After last week’s Teachers Teaching Teachers about infrastructure, and being invited to talk with the group again this week, there are two stories that I feel I need to tell. The first comes from a research project about blogging and podcasting in which I am collaborating with an RCWP colleague, Dawn Reed. The second, from another RCWP colleague, Stacy Schuh who was trying to figure out who to get colleagues in her school to use blogs.

First, Dawn and I have been working for the past few months to create an opportunity for students in her speech class to blog, podcast, and offer peer response to one another. In so doing, she has run into multiple layers of complications in regards to allowing audio content over her school network, having the appropriate equipment in her classroom for students to listen to podcasts, getting technical support, and having parents sign off on a consent form for students to post their work online (or, perhaps, getting students to take the consent form home for parents to sign…). In short, she feels that:

Basically, I need help to get around what our technology is set up not to do.

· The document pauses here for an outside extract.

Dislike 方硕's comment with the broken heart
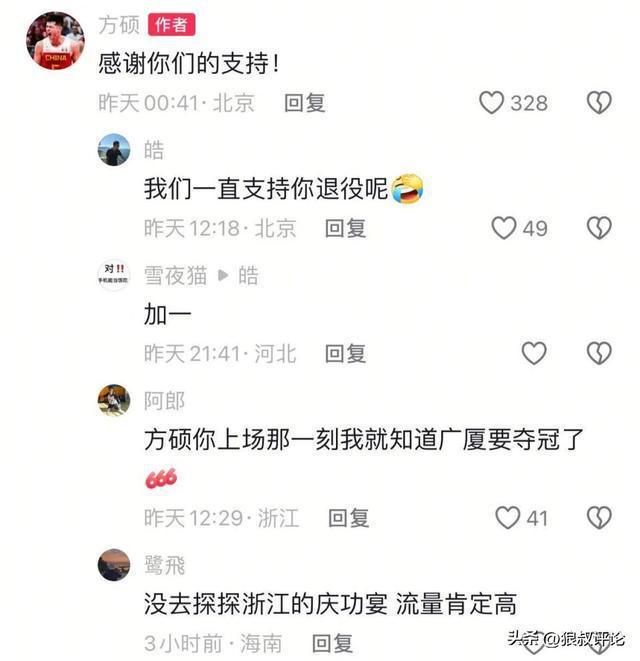Image resolution: width=640 pixels, height=661 pixels. [x=598, y=102]
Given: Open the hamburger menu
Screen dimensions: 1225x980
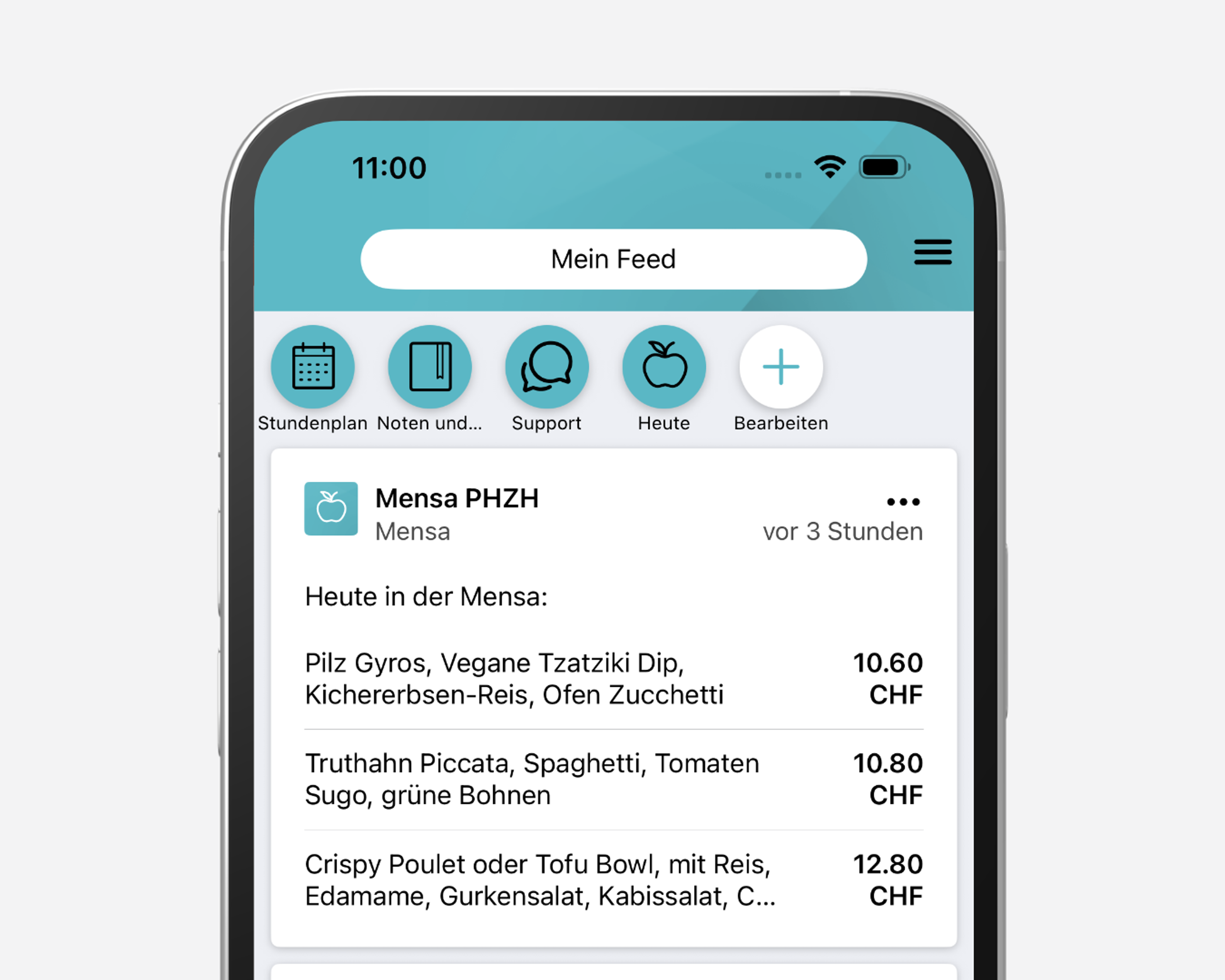Looking at the screenshot, I should pyautogui.click(x=932, y=252).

Now, this is not a matter of Dawn throwing up her arms in frustration at the first sign of a problem. Instead, I feel that this comment speaks to the deep and sometimes unseen forces that school infrastructure — both social and physical — can have on a teacher’s ability (and willingness) to engage in technology-based work with her students. These roadblocks that she has encountered are indcative of how we refuse to change what Tyack and Cuban would call the “grammar of schooling”: the ways in which the traditional school day, quarters, semesters, and years are structured as well as the generally restrictive and skill-and-drill ways in which we view using technology in school. These visisons continue to propel our decision making processes about why and how to use technology, even though the changes are happening faster than we can keep up with if we are willing to innovate, let alone if we are not.

Second, Stacy a teacher at RCWP — who works at a public charter school — has essentially become the webmaster for her school because she was able to get the free Lunar Pages account for K-12 educators. The school didn’t have a website, nor did teachers have email, until she set up the site a year ago. She has had her students blogging this year on a Word Press blog that she installed on the site.

Recently, she wanted to create a blog for her colleagues but everything in her school is filtered (Blogger, Edublogs, etc) except for the domain that she created through Lunar Pages because it is, essentially, the school website. So, as she and I were trying to think through all the options, I just suggested that she install another Word Press blog. She did. And they are blogging now.

As I think about these two teachers and the infrastructure problems that they are encountering, I think that someone needs to help out. Perhaps NWP — or at least local sites — could team with a hosting company like Lunar Pages to make things easily available to teachers that can help them do their work better and empower them to make their own decisions related to technology. Then, teachers would have control over their domains, both classroom and web-based ones.